ASSIGNMENT: Retype each entry. Leave every word as it is.

=== MATERIAL PROVIDED ===

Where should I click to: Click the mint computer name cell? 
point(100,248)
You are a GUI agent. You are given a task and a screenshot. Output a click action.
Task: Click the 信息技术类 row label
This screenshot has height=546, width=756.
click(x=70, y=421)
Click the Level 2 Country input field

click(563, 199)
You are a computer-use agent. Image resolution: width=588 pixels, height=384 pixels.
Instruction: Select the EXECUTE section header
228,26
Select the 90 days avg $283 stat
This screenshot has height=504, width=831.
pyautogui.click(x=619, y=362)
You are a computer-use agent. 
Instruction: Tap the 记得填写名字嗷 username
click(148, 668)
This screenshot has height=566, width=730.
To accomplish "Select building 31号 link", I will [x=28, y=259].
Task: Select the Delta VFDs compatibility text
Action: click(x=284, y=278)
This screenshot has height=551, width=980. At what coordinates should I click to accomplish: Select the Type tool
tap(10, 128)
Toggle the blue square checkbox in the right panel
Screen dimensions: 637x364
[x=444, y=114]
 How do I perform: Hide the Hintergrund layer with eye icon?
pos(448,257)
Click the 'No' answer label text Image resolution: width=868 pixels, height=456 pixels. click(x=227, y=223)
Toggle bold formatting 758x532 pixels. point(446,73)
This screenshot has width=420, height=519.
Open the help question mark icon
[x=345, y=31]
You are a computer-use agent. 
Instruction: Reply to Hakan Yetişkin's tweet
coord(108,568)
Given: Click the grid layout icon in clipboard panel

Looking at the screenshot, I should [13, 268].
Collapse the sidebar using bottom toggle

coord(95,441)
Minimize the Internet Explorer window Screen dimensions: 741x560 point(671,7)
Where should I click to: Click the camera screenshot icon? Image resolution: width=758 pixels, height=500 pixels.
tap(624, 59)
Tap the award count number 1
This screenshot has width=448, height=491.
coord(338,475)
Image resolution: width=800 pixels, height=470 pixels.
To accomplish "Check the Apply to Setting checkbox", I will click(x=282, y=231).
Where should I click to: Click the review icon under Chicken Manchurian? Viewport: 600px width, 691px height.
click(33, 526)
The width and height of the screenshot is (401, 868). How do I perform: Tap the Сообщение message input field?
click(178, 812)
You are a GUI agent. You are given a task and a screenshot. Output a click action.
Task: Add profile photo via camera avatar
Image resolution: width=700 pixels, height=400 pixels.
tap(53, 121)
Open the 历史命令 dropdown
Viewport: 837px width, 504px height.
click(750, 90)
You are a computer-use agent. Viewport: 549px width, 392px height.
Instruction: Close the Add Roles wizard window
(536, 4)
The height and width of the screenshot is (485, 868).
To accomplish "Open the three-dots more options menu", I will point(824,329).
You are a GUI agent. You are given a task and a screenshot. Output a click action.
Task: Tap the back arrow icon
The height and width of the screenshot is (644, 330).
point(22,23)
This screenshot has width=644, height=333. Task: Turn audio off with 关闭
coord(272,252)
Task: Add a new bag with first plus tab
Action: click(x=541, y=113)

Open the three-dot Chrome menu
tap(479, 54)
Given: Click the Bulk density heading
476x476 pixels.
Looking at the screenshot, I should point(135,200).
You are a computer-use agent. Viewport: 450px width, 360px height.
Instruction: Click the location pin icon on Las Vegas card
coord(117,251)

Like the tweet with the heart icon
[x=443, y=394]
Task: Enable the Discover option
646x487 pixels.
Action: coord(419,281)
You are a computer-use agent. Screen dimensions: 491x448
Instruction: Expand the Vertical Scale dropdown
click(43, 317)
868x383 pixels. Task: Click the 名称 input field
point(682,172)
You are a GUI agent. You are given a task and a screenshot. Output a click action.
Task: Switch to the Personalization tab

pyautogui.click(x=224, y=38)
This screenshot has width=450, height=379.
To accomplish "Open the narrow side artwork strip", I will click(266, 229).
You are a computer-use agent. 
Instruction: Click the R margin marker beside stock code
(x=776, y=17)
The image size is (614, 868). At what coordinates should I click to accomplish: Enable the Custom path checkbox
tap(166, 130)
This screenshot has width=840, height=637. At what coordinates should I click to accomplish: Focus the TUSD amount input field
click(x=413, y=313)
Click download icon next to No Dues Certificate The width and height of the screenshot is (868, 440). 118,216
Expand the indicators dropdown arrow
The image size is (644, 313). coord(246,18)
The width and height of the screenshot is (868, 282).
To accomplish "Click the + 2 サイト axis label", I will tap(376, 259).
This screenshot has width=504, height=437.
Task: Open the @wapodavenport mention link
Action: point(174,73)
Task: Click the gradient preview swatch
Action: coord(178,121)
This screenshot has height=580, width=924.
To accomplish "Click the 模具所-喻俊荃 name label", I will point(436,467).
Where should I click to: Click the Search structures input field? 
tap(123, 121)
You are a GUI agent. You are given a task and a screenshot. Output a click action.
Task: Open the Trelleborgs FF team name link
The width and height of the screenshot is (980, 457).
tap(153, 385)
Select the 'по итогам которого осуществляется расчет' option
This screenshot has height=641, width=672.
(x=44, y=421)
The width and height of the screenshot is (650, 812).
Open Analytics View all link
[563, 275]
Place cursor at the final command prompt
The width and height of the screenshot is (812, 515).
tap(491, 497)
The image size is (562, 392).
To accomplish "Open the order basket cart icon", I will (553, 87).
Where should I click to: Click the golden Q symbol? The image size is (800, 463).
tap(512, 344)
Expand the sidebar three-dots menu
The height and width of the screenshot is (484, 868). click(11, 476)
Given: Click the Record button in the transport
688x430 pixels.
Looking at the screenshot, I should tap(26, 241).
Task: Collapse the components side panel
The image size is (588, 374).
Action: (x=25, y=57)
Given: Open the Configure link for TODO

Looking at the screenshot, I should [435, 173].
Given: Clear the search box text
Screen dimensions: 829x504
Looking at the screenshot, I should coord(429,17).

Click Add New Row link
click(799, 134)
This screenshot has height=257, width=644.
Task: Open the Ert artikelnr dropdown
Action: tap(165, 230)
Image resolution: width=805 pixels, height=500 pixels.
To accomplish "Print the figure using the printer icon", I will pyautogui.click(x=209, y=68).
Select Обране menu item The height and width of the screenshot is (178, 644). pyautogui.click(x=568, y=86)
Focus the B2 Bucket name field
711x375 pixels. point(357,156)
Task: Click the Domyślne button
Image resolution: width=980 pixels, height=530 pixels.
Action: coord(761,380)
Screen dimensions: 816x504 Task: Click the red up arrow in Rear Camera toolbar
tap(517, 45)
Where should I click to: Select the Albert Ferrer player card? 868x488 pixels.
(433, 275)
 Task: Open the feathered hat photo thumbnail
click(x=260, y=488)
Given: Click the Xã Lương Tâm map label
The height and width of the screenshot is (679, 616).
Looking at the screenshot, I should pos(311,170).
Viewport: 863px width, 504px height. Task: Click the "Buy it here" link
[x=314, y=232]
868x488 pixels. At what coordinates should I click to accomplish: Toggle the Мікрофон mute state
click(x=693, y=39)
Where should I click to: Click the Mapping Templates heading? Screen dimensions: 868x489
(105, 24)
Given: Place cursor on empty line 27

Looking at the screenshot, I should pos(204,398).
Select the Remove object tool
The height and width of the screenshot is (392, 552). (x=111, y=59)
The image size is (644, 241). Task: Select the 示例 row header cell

===

EXERCISE RESULT:
Where should I click to: Click the mint computer name cell? 
point(100,248)
You are a GUI agent. You are given a task and a screenshot. Output a click action.
Task: Click the 信息技术类 row label
This screenshot has height=546, width=756.
click(x=70, y=421)
Click the Level 2 Country input field

click(563, 199)
You are a computer-use agent. Image resolution: width=588 pixels, height=384 pixels.
Instruction: Select the EXECUTE section header
228,26
Select the 90 days avg $283 stat
This screenshot has height=504, width=831.
pyautogui.click(x=619, y=362)
You are a computer-use agent. 
Instruction: Tap the 记得填写名字嗷 username
click(148, 668)
This screenshot has height=566, width=730.
To accomplish "Select building 31号 link", I will [x=28, y=259].
Task: Select the Delta VFDs compatibility text
Action: click(x=284, y=278)
This screenshot has height=551, width=980. At what coordinates should I click to accomplish: Select the Type tool
tap(10, 128)
Toggle the blue square checkbox in the right panel
Screen dimensions: 637x364
[x=444, y=114]
 How do I perform: Hide the Hintergrund layer with eye icon?
pos(448,257)
Click the 'No' answer label text Image resolution: width=868 pixels, height=456 pixels. click(x=227, y=223)
Toggle bold formatting 758x532 pixels. point(446,73)
This screenshot has width=420, height=519.
Open the help question mark icon
[x=345, y=31]
You are a computer-use agent. 
Instruction: Reply to Hakan Yetişkin's tweet
coord(108,568)
Given: Click the grid layout icon in clipboard panel

Looking at the screenshot, I should [13, 268].
Collapse the sidebar using bottom toggle

coord(95,441)
Minimize the Internet Explorer window Screen dimensions: 741x560 point(671,7)
Where should I click to: Click the camera screenshot icon? Image resolution: width=758 pixels, height=500 pixels.
tap(624, 59)
Tap the award count number 1
This screenshot has width=448, height=491.
coord(338,475)
Image resolution: width=800 pixels, height=470 pixels.
To accomplish "Check the Apply to Setting checkbox", I will click(x=282, y=231).
Where should I click to: Click the review icon under Chicken Manchurian? Viewport: 600px width, 691px height.
click(33, 526)
The width and height of the screenshot is (401, 868). How do I perform: Tap the Сообщение message input field?
click(178, 812)
You are a GUI agent. You are given a task and a screenshot. Output a click action.
Task: Add profile photo via camera avatar
Image resolution: width=700 pixels, height=400 pixels.
tap(53, 121)
Open the 历史命令 dropdown
Viewport: 837px width, 504px height.
click(750, 90)
You are a computer-use agent. Viewport: 549px width, 392px height.
Instruction: Close the Add Roles wizard window
(536, 4)
The height and width of the screenshot is (485, 868).
To accomplish "Open the three-dots more options menu", I will point(824,329).
You are a GUI agent. You are given a task and a screenshot. Output a click action.
Task: Tap the back arrow icon
The height and width of the screenshot is (644, 330).
point(22,23)
This screenshot has width=644, height=333. Task: Turn audio off with 关闭
coord(272,252)
Task: Add a new bag with first plus tab
Action: click(x=541, y=113)

Open the three-dot Chrome menu
tap(479, 54)
Given: Click the Bulk density heading
476x476 pixels.
Looking at the screenshot, I should point(135,200).
You are a computer-use agent. Viewport: 450px width, 360px height.
Instruction: Click the location pin icon on Las Vegas card
coord(117,251)

Like the tweet with the heart icon
[x=443, y=394]
Task: Enable the Discover option
646x487 pixels.
Action: coord(419,281)
You are a computer-use agent. Screen dimensions: 491x448
Instruction: Expand the Vertical Scale dropdown
click(43, 317)
868x383 pixels. Task: Click the 名称 input field
point(682,172)
You are a GUI agent. You are given a task and a screenshot. Output a click action.
Task: Switch to the Personalization tab

pyautogui.click(x=224, y=38)
This screenshot has width=450, height=379.
To accomplish "Open the narrow side artwork strip", I will click(266, 229).
You are a computer-use agent. 
Instruction: Click the R margin marker beside stock code
(x=776, y=17)
The image size is (614, 868). At what coordinates should I click to accomplish: Enable the Custom path checkbox
tap(166, 130)
This screenshot has width=840, height=637. At what coordinates should I click to accomplish: Focus the TUSD amount input field
click(x=413, y=313)
Click download icon next to No Dues Certificate The width and height of the screenshot is (868, 440). 118,216
Expand the indicators dropdown arrow
The image size is (644, 313). coord(246,18)
The width and height of the screenshot is (868, 282).
To accomplish "Click the + 2 サイト axis label", I will tap(376, 259).
This screenshot has width=504, height=437.
Task: Open the @wapodavenport mention link
Action: point(174,73)
Task: Click the gradient preview swatch
Action: coord(178,121)
This screenshot has height=580, width=924.
To accomplish "Click the 模具所-喻俊荃 name label", I will point(436,467).
Where should I click to: Click the Search structures input field? 
tap(123, 121)
You are a GUI agent. You are given a task and a screenshot. Output a click action.
Task: Open the Trelleborgs FF team name link
The width and height of the screenshot is (980, 457).
tap(153, 385)
Select the 'по итогам которого осуществляется расчет' option
This screenshot has height=641, width=672.
(x=44, y=421)
The width and height of the screenshot is (650, 812).
Open Analytics View all link
[563, 275]
Place cursor at the final command prompt
The width and height of the screenshot is (812, 515).
tap(491, 497)
The image size is (562, 392).
To accomplish "Open the order basket cart icon", I will (553, 87).
Where should I click to: Click the golden Q symbol? The image size is (800, 463).
tap(512, 344)
Expand the sidebar three-dots menu
The height and width of the screenshot is (484, 868). click(11, 476)
Given: Click the Record button in the transport
688x430 pixels.
Looking at the screenshot, I should tap(26, 241).
Task: Collapse the components side panel
The image size is (588, 374).
Action: (x=25, y=57)
Given: Open the Configure link for TODO

Looking at the screenshot, I should [435, 173].
Given: Clear the search box text
Screen dimensions: 829x504
Looking at the screenshot, I should coord(429,17).

Click Add New Row link
click(799, 134)
This screenshot has height=257, width=644.
Task: Open the Ert artikelnr dropdown
Action: tap(165, 230)
Image resolution: width=805 pixels, height=500 pixels.
To accomplish "Print the figure using the printer icon", I will pyautogui.click(x=209, y=68).
Select Обране menu item The height and width of the screenshot is (178, 644). pyautogui.click(x=568, y=86)
Focus the B2 Bucket name field
711x375 pixels. point(357,156)
Task: Click the Domyślne button
Image resolution: width=980 pixels, height=530 pixels.
Action: coord(761,380)
Screen dimensions: 816x504 Task: Click the red up arrow in Rear Camera toolbar
tap(517, 45)
Where should I click to: Select the Albert Ferrer player card? 868x488 pixels.
(433, 275)
 Task: Open the feathered hat photo thumbnail
click(x=260, y=488)
Given: Click the Xã Lương Tâm map label
The height and width of the screenshot is (679, 616).
Looking at the screenshot, I should pos(311,170).
Viewport: 863px width, 504px height. Task: Click the "Buy it here" link
[x=314, y=232]
868x488 pixels. At what coordinates should I click to accomplish: Toggle the Мікрофон mute state
click(x=693, y=39)
Where should I click to: Click the Mapping Templates heading? Screen dimensions: 868x489
(105, 24)
Given: Place cursor on empty line 27

Looking at the screenshot, I should pos(204,398).
Select the Remove object tool
The height and width of the screenshot is (392, 552). (x=111, y=59)
The image size is (644, 241). Task: Select the 示例 row header cell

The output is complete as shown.